Strange Times Bring Big Changes to How PR Crises Need To Be Handled

Katie Paine, CEO, Paine Publishing

In this month’s column, the two organizations we examine, Rio Tinto, the global mining conglomerate, and Liberty University, the world’s largest Christian university, couldn’t be more different.

Both have sophisticated communication protocols designed, no doubt, to avoid the sort of scandals that are currently plaguing both of them. The problem is, in 2020, those strategies don’t work.

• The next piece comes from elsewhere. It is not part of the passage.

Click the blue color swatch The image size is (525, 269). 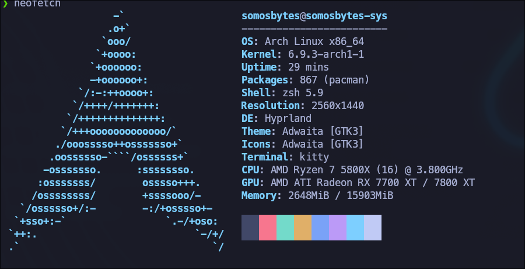(x=320, y=228)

Rio Tinto and Cultural Heritage

As a mining company, Rio Tinto has had its share of crises over the years. As a result, it has a large and sophisticated communication shop. That hasn’t stopped protestors and opponents from calling for severe penalties for the company’s recent destruction of a 45,000-year-old Australian Aboriginal heritage site so it could expand an iron ore mine.

The company’s immediate response was straight out of a best practices crisis plan. It apologized profusely, conducted an internal investigation and posted results to its site. Then, it announced that it was knocking off $5 million from the bonuses of bosses who were implicated in the report.

But in 2020, indigenous culture is more important than mining, and income inequality is why people are marching in the streets. So while the reduction in bonuses sounded good in the press release, negative reaction was swift.

The Australian Center for Corporate Responsibility (ACCR), Australia’s leading shareholder advocacy group, accused Rio Tinto of shifting blame to the indigenous groups and called the fines completely inadequate: “Tens of thousands of years of cultural significance get blown up and all that goes to show for it is $7million of lost remuneration,” ACCR’s James Fitzgerald said.

In fact, the report revealed that the company prioritized gaining approval to conduct mining activities on the land over protecting Aboriginal heritage. Where Rio Tinto may feel the most pain is from institutional investors and the governments that regulate its operations.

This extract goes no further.